Using the records that appear below, write out exactly the lines from the one with "Click the Effacer les libellés link" through the one with "Task: Select the Actief radio button", keeping both end lines.

══ Exercise materials ══

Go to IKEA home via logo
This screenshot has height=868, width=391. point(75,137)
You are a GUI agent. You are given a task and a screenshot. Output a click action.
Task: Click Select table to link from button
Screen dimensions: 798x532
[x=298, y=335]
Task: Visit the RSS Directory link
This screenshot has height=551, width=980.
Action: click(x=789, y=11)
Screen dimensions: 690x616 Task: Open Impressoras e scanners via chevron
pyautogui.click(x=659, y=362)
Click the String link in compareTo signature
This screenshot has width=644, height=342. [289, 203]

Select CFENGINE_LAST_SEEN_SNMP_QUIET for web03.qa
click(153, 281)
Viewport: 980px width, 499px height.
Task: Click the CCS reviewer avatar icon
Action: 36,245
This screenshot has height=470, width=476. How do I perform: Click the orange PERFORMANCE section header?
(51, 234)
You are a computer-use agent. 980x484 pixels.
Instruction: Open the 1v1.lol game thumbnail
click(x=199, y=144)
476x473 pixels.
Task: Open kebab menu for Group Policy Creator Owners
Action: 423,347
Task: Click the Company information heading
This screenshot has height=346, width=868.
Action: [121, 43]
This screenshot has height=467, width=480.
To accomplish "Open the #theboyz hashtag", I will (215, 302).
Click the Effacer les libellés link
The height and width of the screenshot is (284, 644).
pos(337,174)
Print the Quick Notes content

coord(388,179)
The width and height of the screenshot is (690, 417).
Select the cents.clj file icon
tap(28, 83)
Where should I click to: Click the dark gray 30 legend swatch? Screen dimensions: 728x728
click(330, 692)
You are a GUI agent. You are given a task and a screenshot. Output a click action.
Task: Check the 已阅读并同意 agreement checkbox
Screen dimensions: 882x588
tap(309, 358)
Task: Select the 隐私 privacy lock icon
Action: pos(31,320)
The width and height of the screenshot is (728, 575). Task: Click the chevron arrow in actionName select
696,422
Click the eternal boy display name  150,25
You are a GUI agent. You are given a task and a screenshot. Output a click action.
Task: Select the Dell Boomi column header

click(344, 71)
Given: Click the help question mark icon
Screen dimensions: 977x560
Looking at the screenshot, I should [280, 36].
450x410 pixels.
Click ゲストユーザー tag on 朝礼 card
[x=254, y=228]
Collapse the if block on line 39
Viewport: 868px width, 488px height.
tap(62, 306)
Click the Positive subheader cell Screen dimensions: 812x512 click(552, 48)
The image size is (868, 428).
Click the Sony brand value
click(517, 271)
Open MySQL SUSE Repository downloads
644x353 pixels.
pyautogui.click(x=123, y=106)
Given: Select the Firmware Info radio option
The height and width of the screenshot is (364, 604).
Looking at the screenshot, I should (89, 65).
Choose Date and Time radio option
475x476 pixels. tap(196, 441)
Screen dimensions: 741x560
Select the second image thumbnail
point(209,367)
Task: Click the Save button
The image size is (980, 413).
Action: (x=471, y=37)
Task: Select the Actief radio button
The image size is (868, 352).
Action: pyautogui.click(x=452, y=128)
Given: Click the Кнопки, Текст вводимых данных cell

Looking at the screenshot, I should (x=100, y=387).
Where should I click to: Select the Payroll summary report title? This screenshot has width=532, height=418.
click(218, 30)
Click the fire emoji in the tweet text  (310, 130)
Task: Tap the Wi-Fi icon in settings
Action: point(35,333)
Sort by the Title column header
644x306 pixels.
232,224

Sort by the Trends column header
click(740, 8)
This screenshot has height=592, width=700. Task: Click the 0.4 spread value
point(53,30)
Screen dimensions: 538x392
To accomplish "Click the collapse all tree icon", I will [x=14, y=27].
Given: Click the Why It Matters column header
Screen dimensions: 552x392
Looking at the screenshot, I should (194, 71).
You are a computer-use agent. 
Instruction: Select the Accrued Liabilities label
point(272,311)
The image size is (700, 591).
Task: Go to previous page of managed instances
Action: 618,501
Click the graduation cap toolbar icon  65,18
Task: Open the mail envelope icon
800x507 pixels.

═══

### Task result
Click the Effacer les libellés link
The height and width of the screenshot is (284, 644).
pos(337,174)
Print the Quick Notes content

coord(388,179)
The width and height of the screenshot is (690, 417).
Select the cents.clj file icon
tap(28, 83)
Where should I click to: Click the dark gray 30 legend swatch? Screen dimensions: 728x728
click(330, 692)
You are a GUI agent. You are given a task and a screenshot. Output a click action.
Task: Check the 已阅读并同意 agreement checkbox
Screen dimensions: 882x588
tap(309, 358)
Task: Select the 隐私 privacy lock icon
Action: pos(31,320)
The width and height of the screenshot is (728, 575). Task: Click the chevron arrow in actionName select
696,422
Click the eternal boy display name  150,25
You are a GUI agent. You are given a task and a screenshot. Output a click action.
Task: Select the Dell Boomi column header

click(344, 71)
Given: Click the help question mark icon
Screen dimensions: 977x560
Looking at the screenshot, I should [280, 36].
450x410 pixels.
Click ゲストユーザー tag on 朝礼 card
[x=254, y=228]
Collapse the if block on line 39
Viewport: 868px width, 488px height.
tap(62, 306)
Click the Positive subheader cell Screen dimensions: 812x512 click(552, 48)
The image size is (868, 428).
Click the Sony brand value
click(517, 271)
Open MySQL SUSE Repository downloads
644x353 pixels.
pyautogui.click(x=123, y=106)
Given: Select the Firmware Info radio option
The height and width of the screenshot is (364, 604).
Looking at the screenshot, I should (89, 65).
Choose Date and Time radio option
475x476 pixels. tap(196, 441)
Screen dimensions: 741x560
Select the second image thumbnail
point(209,367)
Task: Click the Save button
The image size is (980, 413).
Action: (x=471, y=37)
Task: Select the Actief radio button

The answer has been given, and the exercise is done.